Integrating Artificial Intelligence and Microfluidics Technology for Psoriasis Therapy: A Comprehensive Review for Research and Clinical Applications

• Published in: Advanced intelligent systems Vol. 7; no. 4
• Main Authors: Shaw, Ibrahim, Ali, Yimer Seid, Nie, Changhong, Zhang, Kexin, Chen, Chuanpin, Xiao, Yin
• Format: Journal Article
• Language: English
• Published: Weinheim John Wiley & Sons, Inc 01.04.2025; Wiley
• Subjects: 3-D printers; Ablation; Accuracy; Algorithms; Artificial intelligence; Biological properties; Biomarkers; Biomedical materials; Biosensors; Clinical outcomes; Deep learning; Dermatology; diagnostic devices; Disease; In vivo methods and tests; Injection molding; Lasers; Medical diagnosis; Microfluidics; Microscopy; nanodrug delivery; Pathogenesis; Patients; Platforms; Psoriasis; Quality of life; Skin; Technology; Tissue engineering
• ISSN: 2640-4567; 2640-4567
• DOI: 10.1002/aisy.202400558

Microfluidics has evolved into a transformative technology with far‐reaching applications in biomedical research. However, designing and optimizing custom microfluidic systems remains challenging because of their inherent complexities. Integrating artificial intelligence (AI) with microfluidics promises to overcome these barriers by leveraging AI algorithms to automate device design, streamline experimentation, and enhance diagnostic and therapeutic outcomes. Psoriasis is an incurable dermatological condition that is difficult to diagnose and treat owing to its complex pathogenesis. Traditional diagnostic and therapeutic approaches are often ineffective and fail to address individual variabilities in disease progression and treatment responses. However, AI‐coupled microfluidic platforms have the potential to revolutionize psoriasis research and clinical applications with expansive dermatological applications. AI‐driven microfluidic chips with embedded biosensors have the potential to precisely detect biomarkers (BMs), manipulate biological samples, and mimic psoriasis‐like in vivo and in vitro models, thereby allowing real‐time monitoring and optimized therapeutic testing. This review examines the transformative potential of AI and AI‐powered microfluidic platforms for advancing psoriasis research. It examines the design and mechanisms of AI‐coupled microfluidic platforms for cell screening, disease diagnosis, and drug delivery.

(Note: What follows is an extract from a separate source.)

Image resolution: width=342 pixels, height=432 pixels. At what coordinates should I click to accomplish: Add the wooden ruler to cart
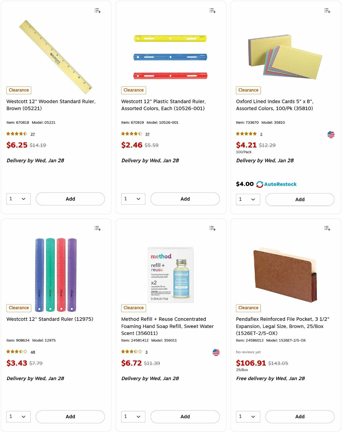coord(70,199)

It highlights recent advances, clinical applications, challenges, future perspectives, and ethical considerations to enhance personalized care and patient outcomes. This review examines the integration of artificial intelligence and microfluidics technology in dermatological research and therapy. It highlights recent advancements and potential clinical applications for enhancing diagnostic capabilities and therapeutic strategies of psoriasis.